0x00c80030 00 00 00 00 00 00 00 00 00 00 00 00 00 01 00 00 ................
0xc80000 4d DEC EBP
0xc80001 5a POP EDX
0xc80002 50 PUSH EAX
0xc80003 0002 ADD [EDX], AL
0xc80005 0000 ADD [EAX], AL
0xc80007 000400 ADD [EAX+EAX], AL
0xc8000a 0f DB 0xf
0xc8000b 00ff ADD BH, BH
0xc8000d ff00 INC DWORD [EAX]
0xc8000f 00b800000000 ADD [EAX+0x0], BH
0xc80015 0000 ADD [EAX], AL
0xc80017 004000 ADD [EAX+0x0], AL
0xc8001a 1a00 SBB AL, [EAX]
0xc8001c 0000 ADD [EAX], AL
0xc8001e 0000 ADD [EAX], AL
0xc80020 0000 ADD [EAX], AL
0xc80022 0000 ADD [EAX], AL
0xc80024 0000 ADD [EAX], AL
0xc80026 0000 ADD [EAX], AL
0xc80028 0000 ADD [EAX], AL
0xc8002a 0000 ADD [EAX], AL
0xc8002c 0000 ADD [EAX], AL
0xc8002e 0000 ADD [EAX], AL
0xc80030 0000 ADD [EAX], AL
0xc80032 0000 ADD [EAX], AL
0xc80034 0000 ADD [EAX], AL
0xc80036 0000 ADD [EAX], AL
0xc80038 0000 ADD [EAX], AL
0xc8003a 0000 ADD [EAX], AL
0xc8003c 0001 ADD [ECX], AL
0xc8003e 0000 ADD [EAX], AL
On Tue, Apr 15, 2014 at 6:08 AM, Michael Ligh <michael.ligh(a)mnin.org> wrote:
Hi Carlos,
If you see the injected code with malfind, you can just use malfind --pid=PID
--dump-dir=OUTDIR and it will automatically extract it to disk. Most likely the legitimate
EXE isn’t removed from the process address space, so it still resides at
_EPROCESS.Peb.ImageBaseAddress (which is what procexedump extracts). In other words, the
process contains two EXE files now, the original one at ImageBaseAddress, and the injected
one (wherever malfind says it exists).
Let me know if that *doesn’t* work as expected and we can look at some other options.
MHL
--------------------------------------------------
Michael Ligh (@iMHLv2)
GPG:
http://mnin.org/gpg.pubkey.txt
Blog:
http://volatility-labs.blogspot.com
On Apr 14, 2014, at 6:51 PM, Carlos Angeles <cangeles(a)gmail.com> wrote:
Hello all,
I'm analyzing a malware sample that is doing process hollowing. While
doing dynamic analysis, with Process Explorer open, I can see the
legitimate EXE (that appears to get hollowed) get started by the
malware, and is then orphaned as the malware terminates itself. A few
seconds later I see network communication starting.

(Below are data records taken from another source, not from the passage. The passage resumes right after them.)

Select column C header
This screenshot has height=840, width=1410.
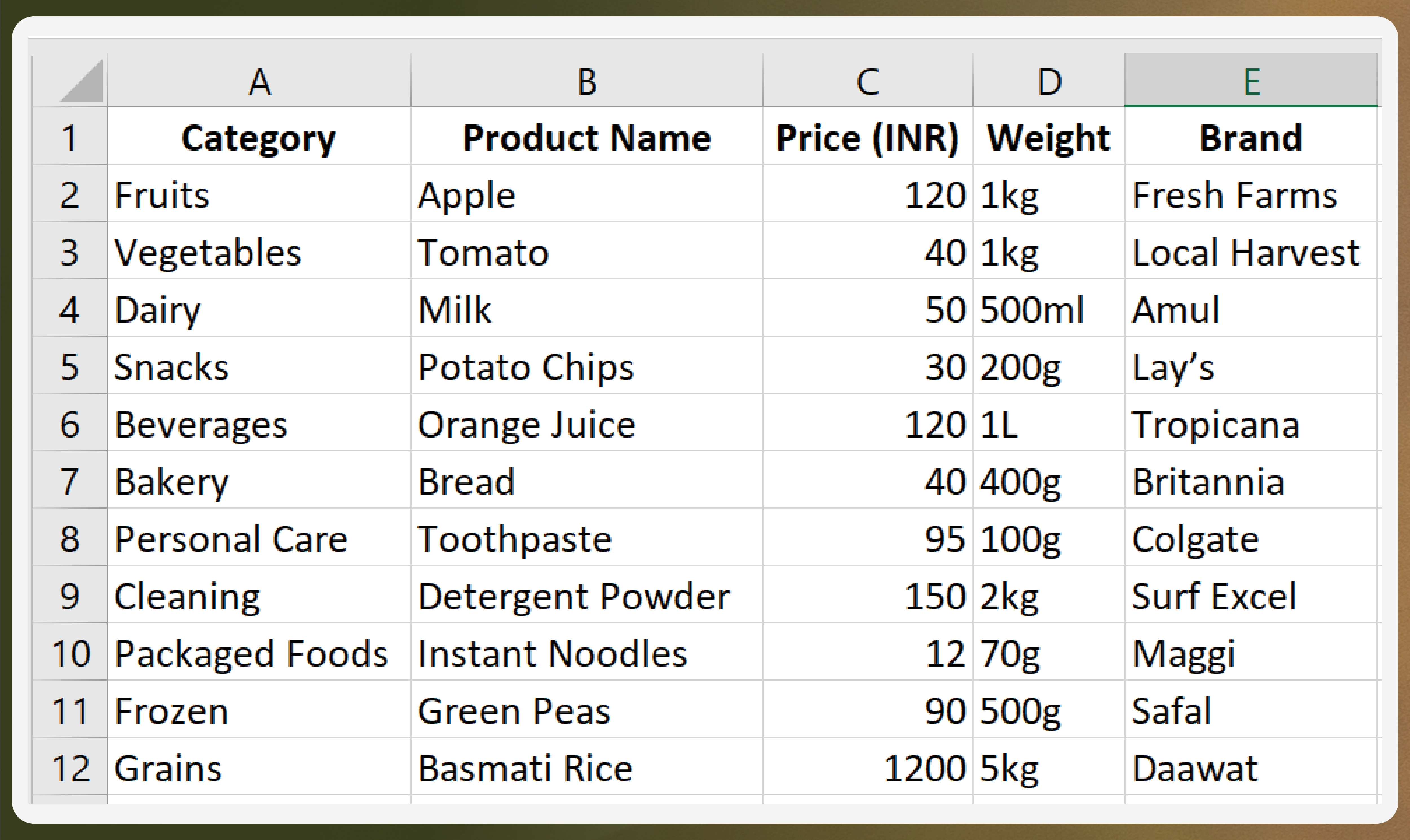click(867, 80)
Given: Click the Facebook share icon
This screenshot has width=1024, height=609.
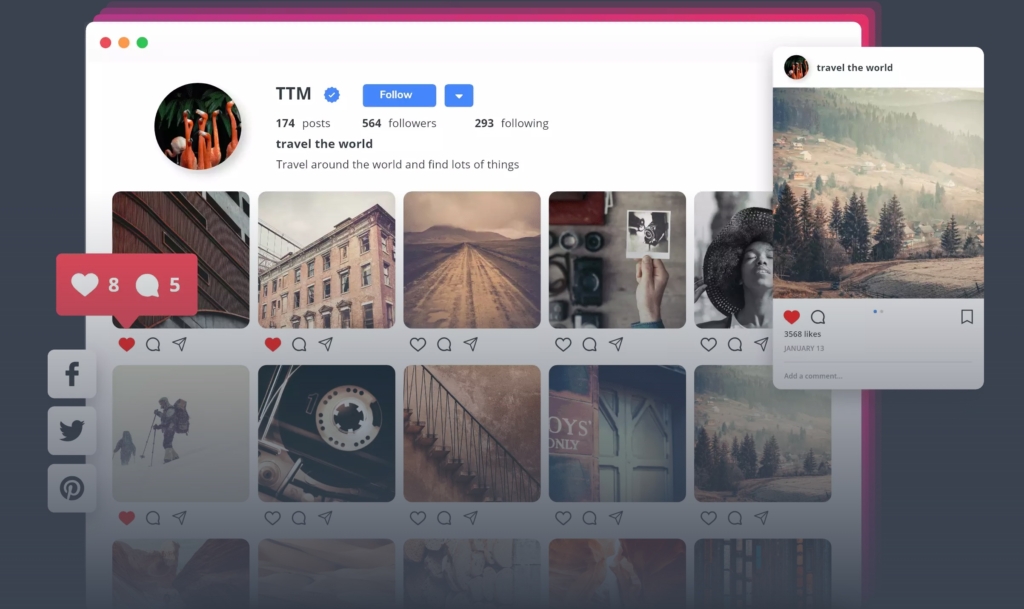Looking at the screenshot, I should click(72, 374).
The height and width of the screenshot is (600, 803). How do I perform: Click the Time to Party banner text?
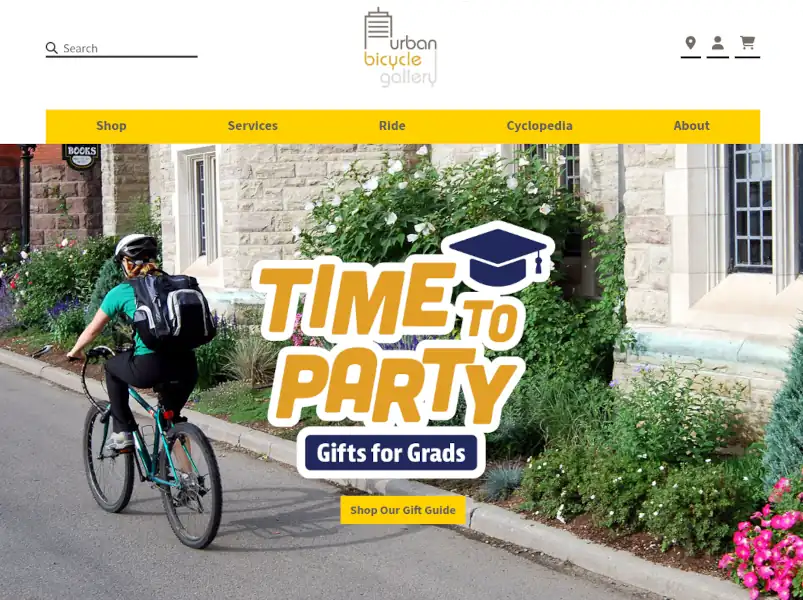coord(389,342)
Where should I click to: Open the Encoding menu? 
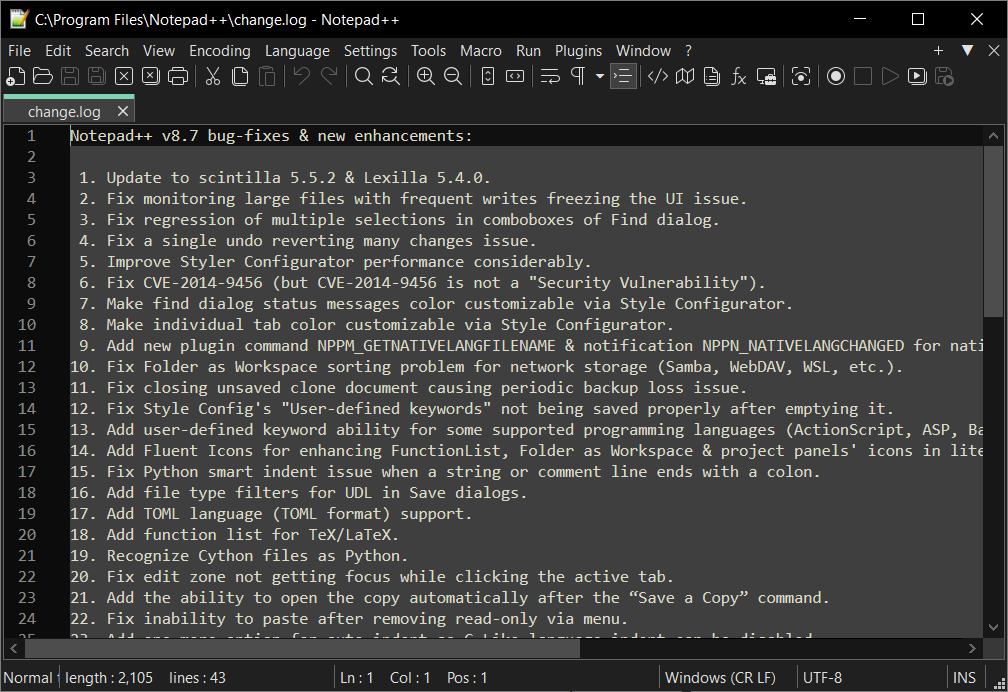tap(220, 50)
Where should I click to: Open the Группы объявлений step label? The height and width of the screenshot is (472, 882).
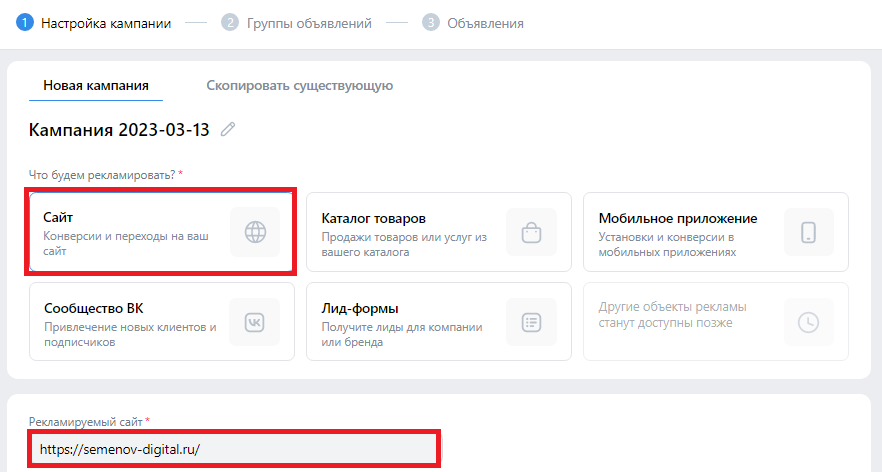point(309,23)
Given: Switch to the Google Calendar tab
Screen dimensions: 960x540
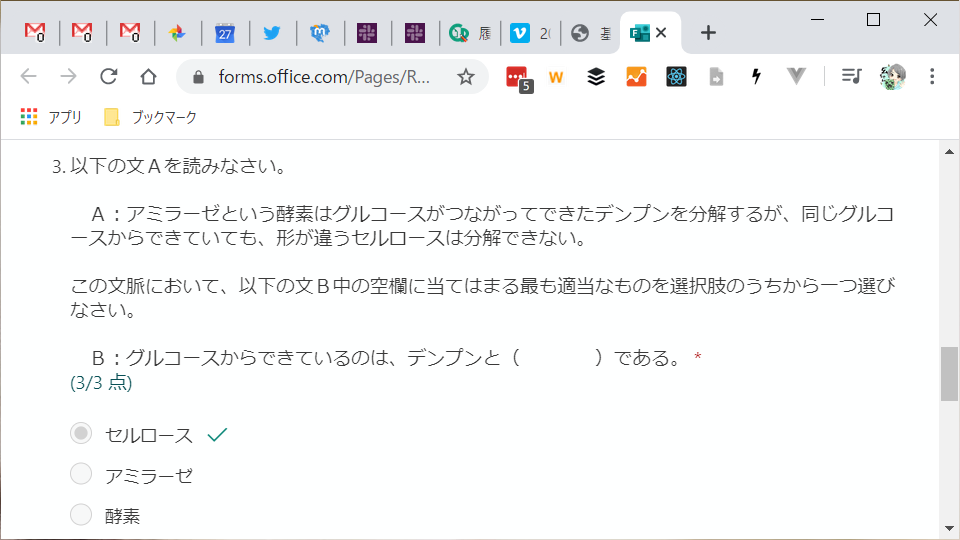Looking at the screenshot, I should [x=224, y=33].
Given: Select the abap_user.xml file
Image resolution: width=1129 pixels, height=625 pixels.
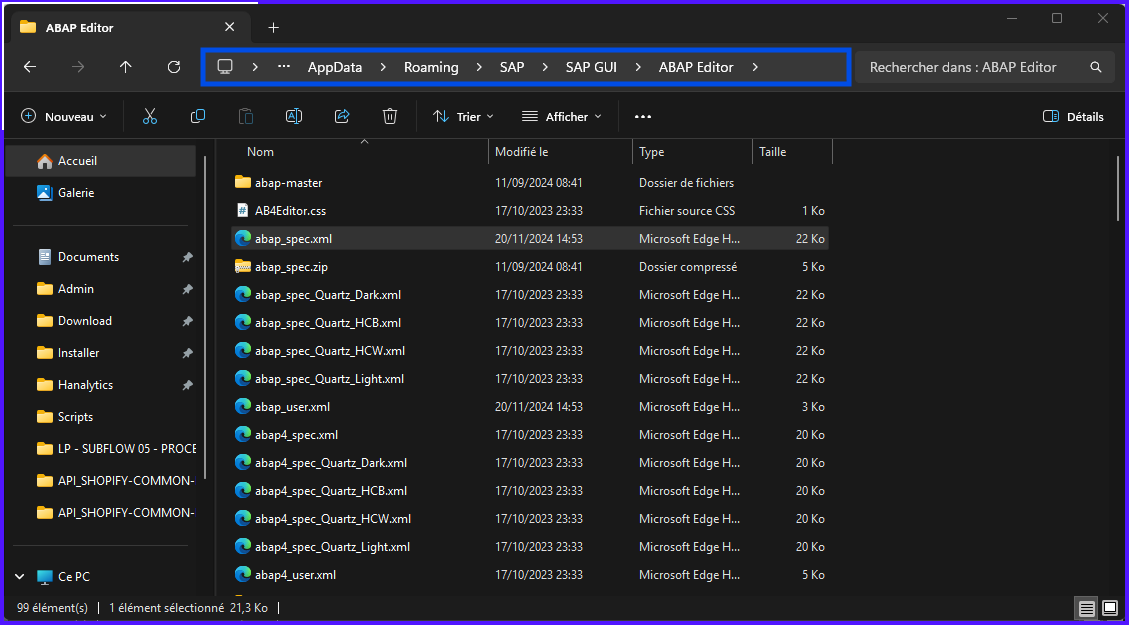Looking at the screenshot, I should coord(292,407).
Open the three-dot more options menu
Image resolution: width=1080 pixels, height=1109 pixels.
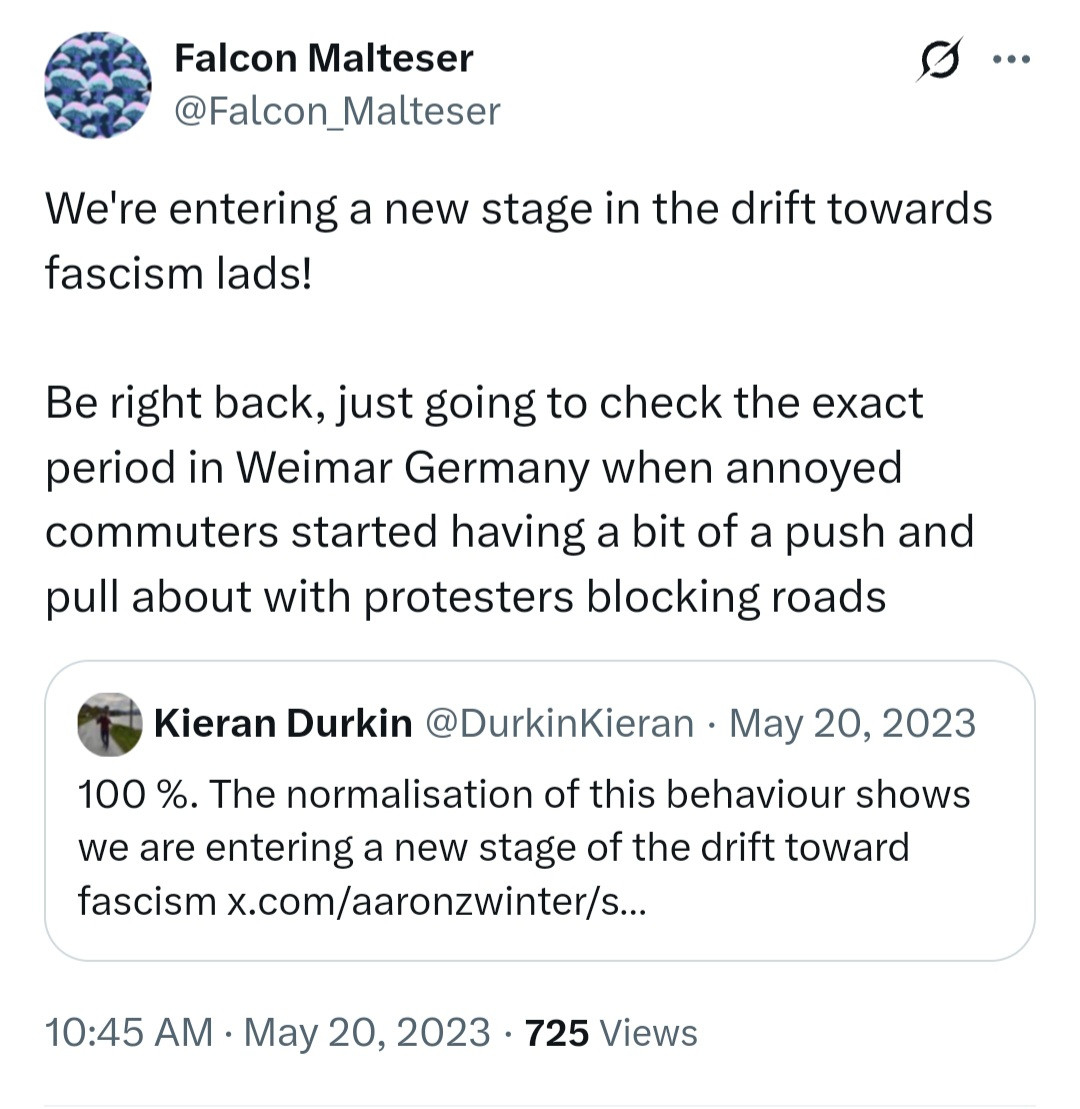point(1011,58)
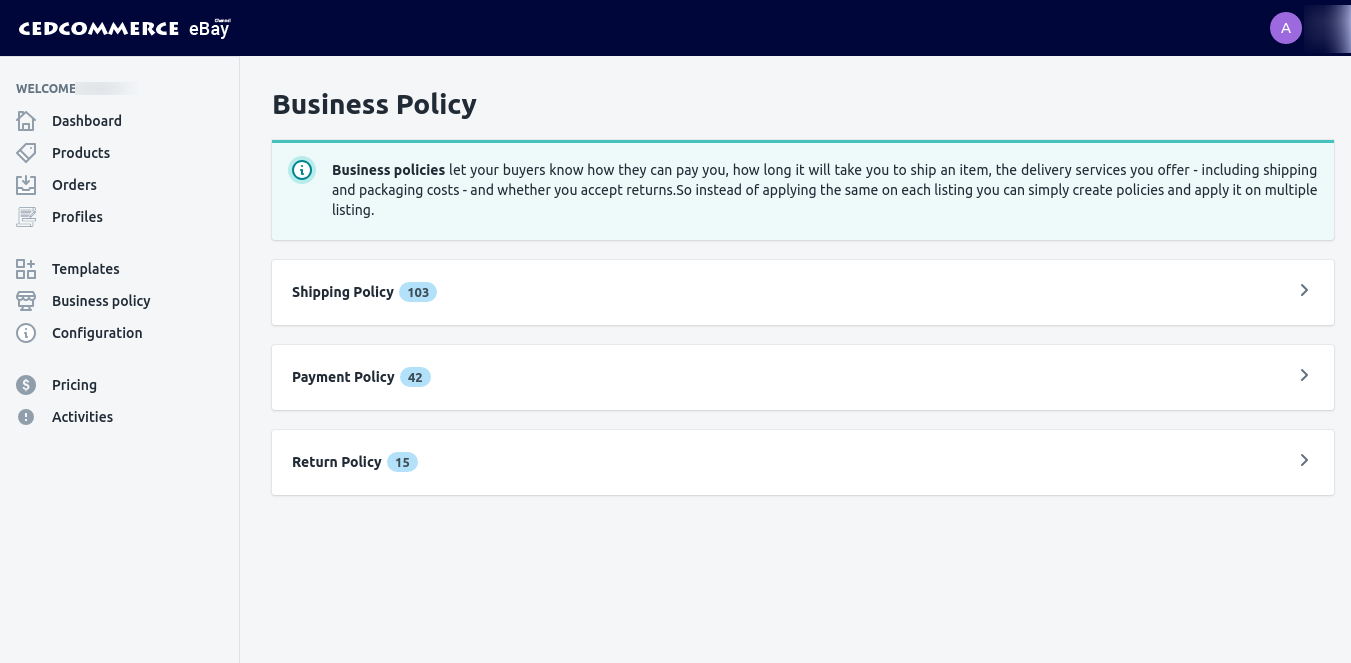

The malfind plugin identifies the process as malware but when I try to
dump process from memory, the strings on the dumped process look the
same as the strings of the legitimate file in the System32 folder.
Using the yarascan plugin (following the example on the wiki) I'm able
to locate some strings (domain name, IP address, file requested by
GET) that are associated with the PID of the suspected hollowed
process.
Oh, and the malware is packed so I assume the unpacked code is being
placed into the address space of the legitimate file in memory.
The capture is a .vmem from a VM snapshot.
Any thoughts on how I can locate the unpacked code in memory?
Shouldn't dumping the PID with procexedump contain the unpacked code?
I've dumped the process by PID and physical offset (from psscan).